Please show every line in the entries below that contains the word "pixels", copying each of those lines in full.

____ The records

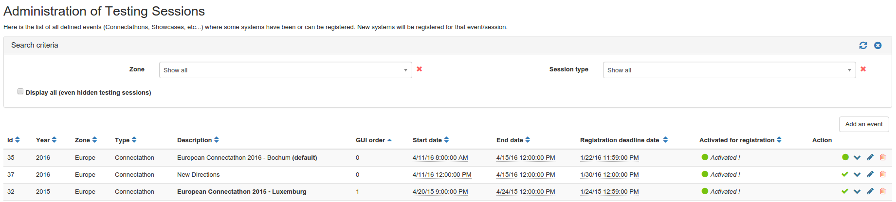The image size is (896, 202).
Task: Delete the European Connectathon 2016 - Bochum session
Action: (883, 157)
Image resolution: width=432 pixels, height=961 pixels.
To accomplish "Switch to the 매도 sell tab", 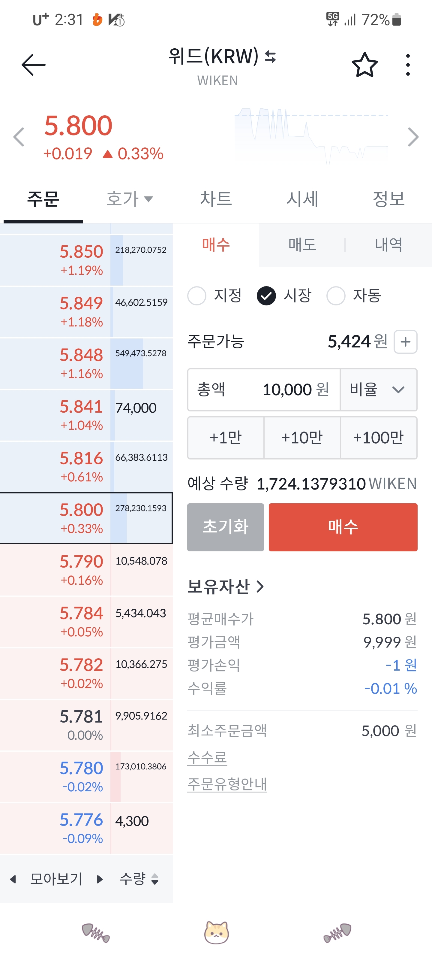I will [302, 245].
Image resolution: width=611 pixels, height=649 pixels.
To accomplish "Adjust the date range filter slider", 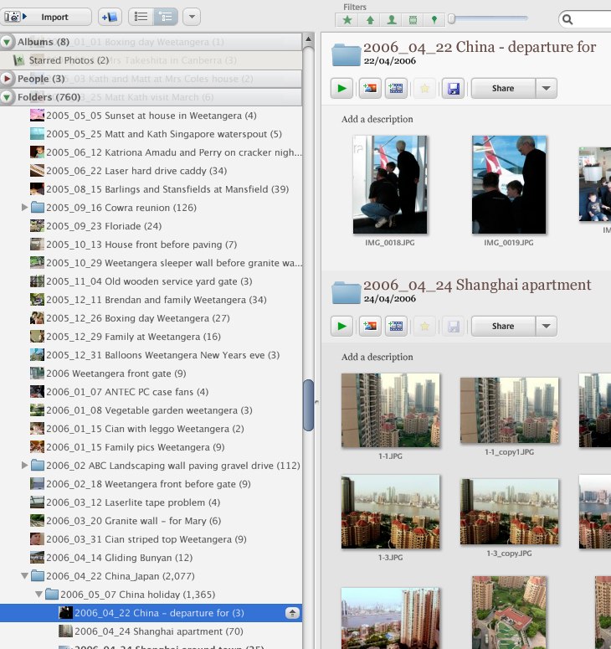I will click(452, 18).
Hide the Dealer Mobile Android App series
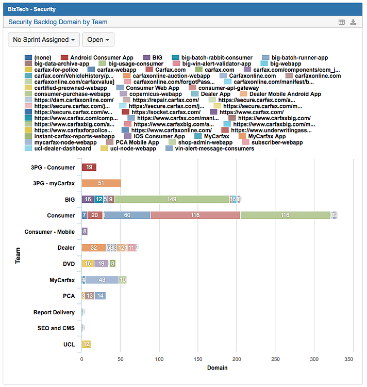The image size is (367, 387). 285,94
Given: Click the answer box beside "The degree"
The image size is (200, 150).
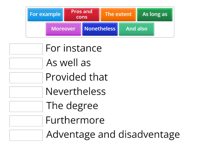Looking at the screenshot, I should point(26,107).
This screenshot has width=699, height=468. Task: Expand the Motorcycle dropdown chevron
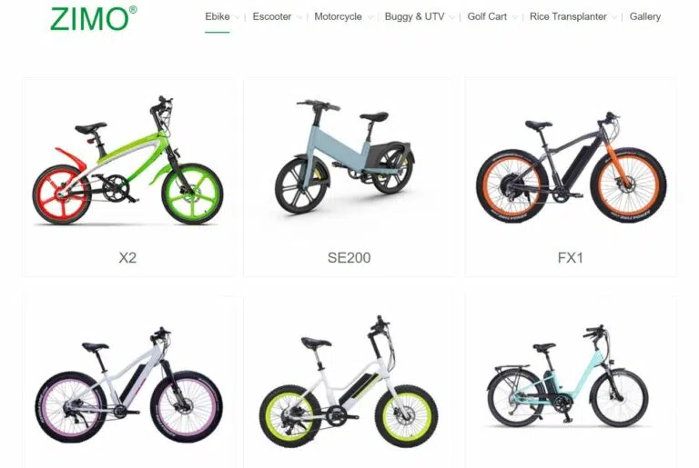point(370,18)
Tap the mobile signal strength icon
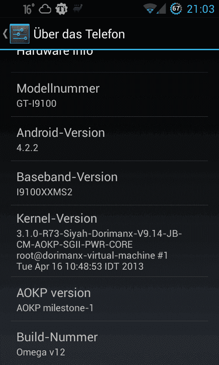This screenshot has width=219, height=365. [x=161, y=9]
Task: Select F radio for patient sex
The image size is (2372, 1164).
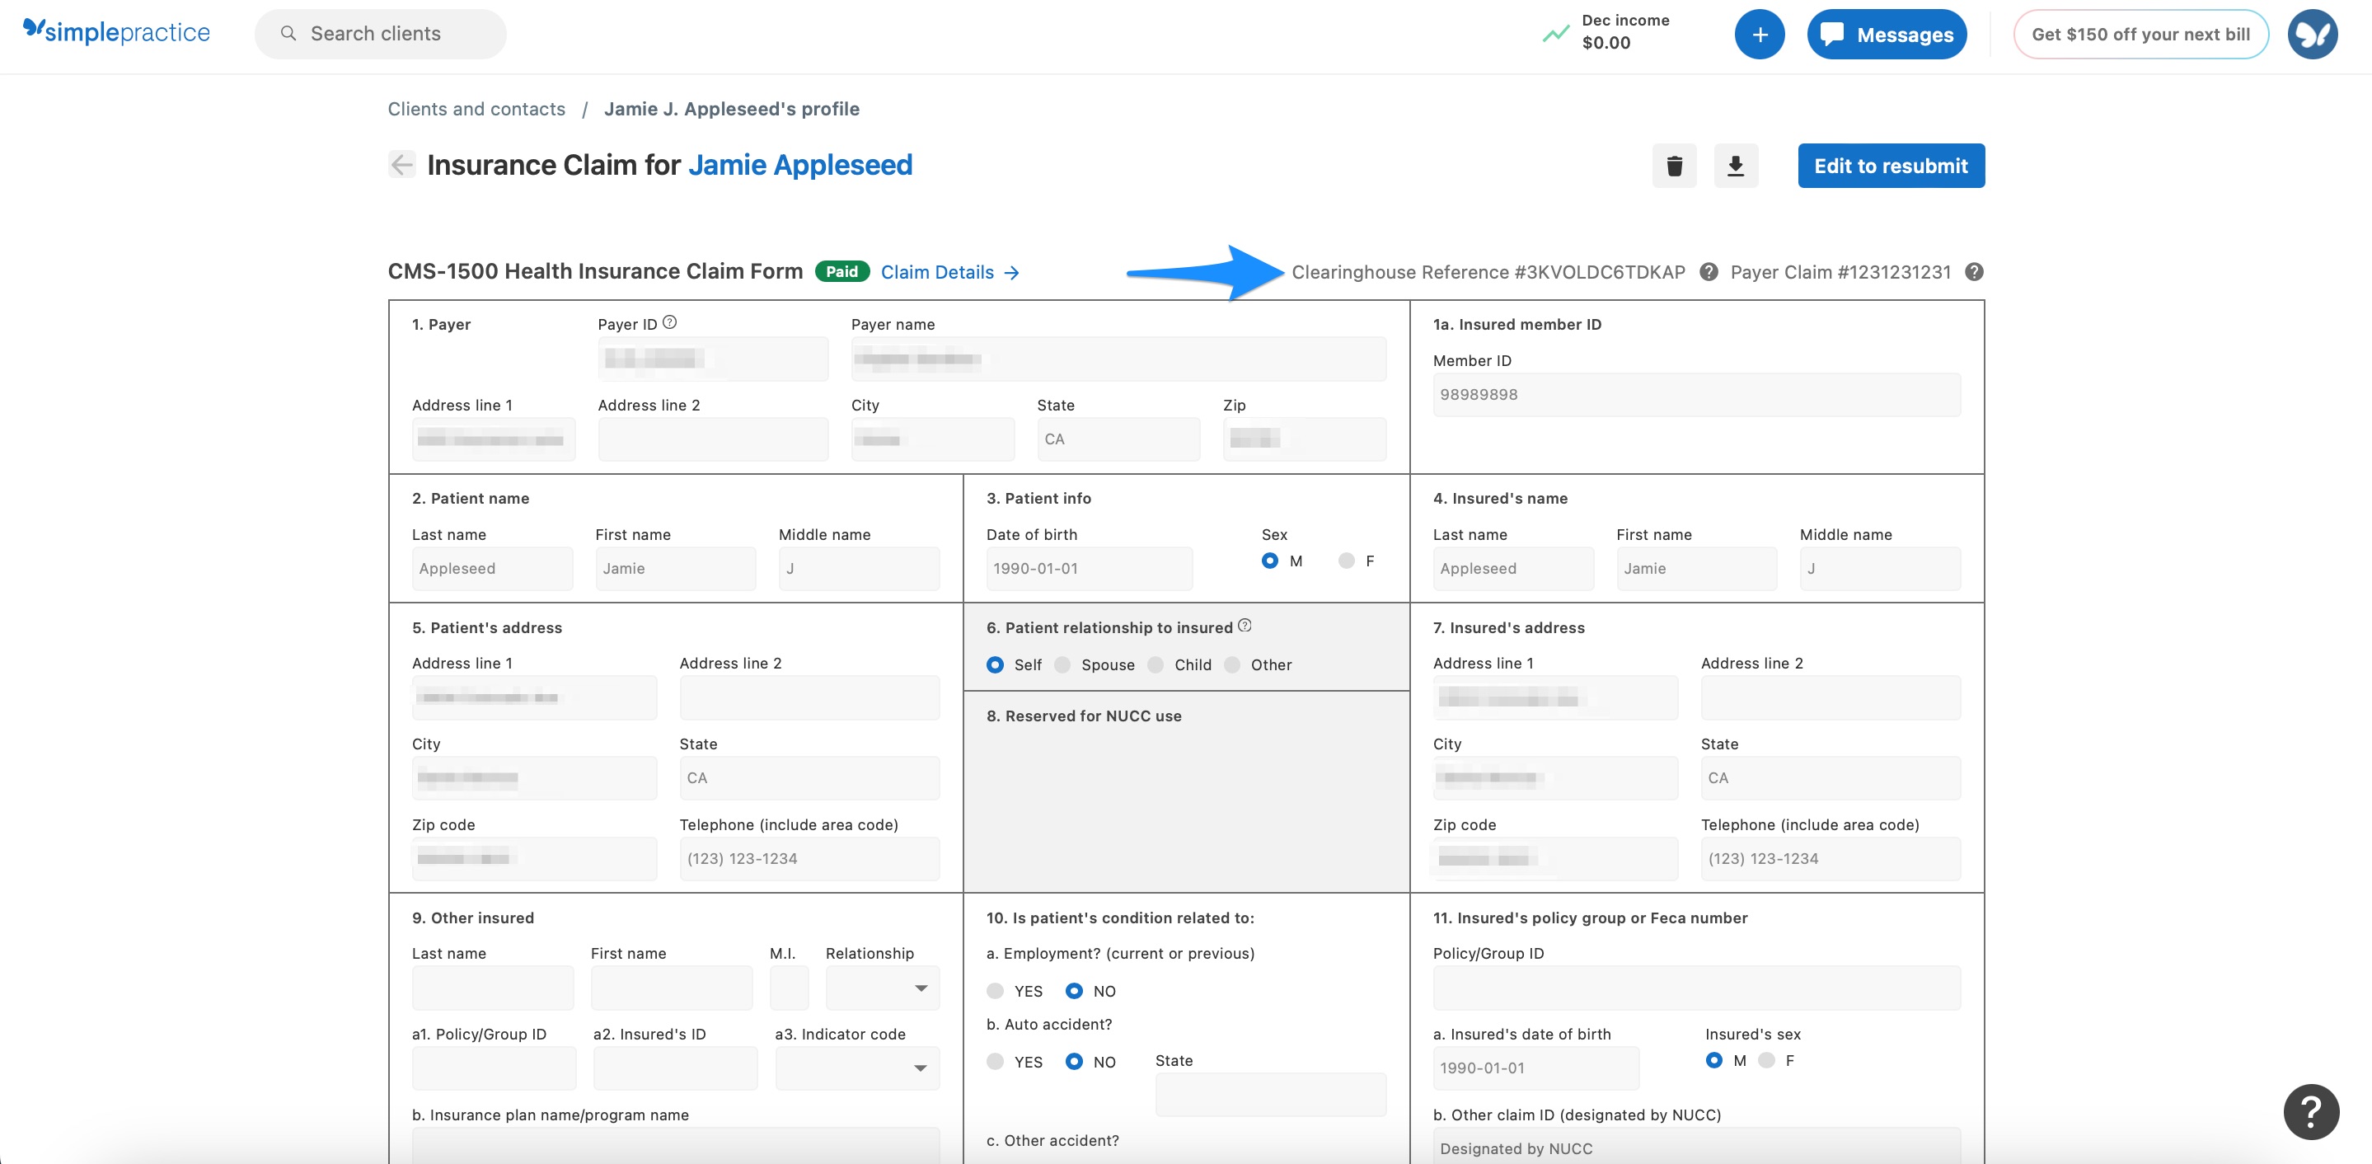Action: (1346, 561)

________

- [Reply to the task]:
Image resolution: width=432 pixels, height=961 pixels.
Image resolution: width=611 pixels, height=649 pixels.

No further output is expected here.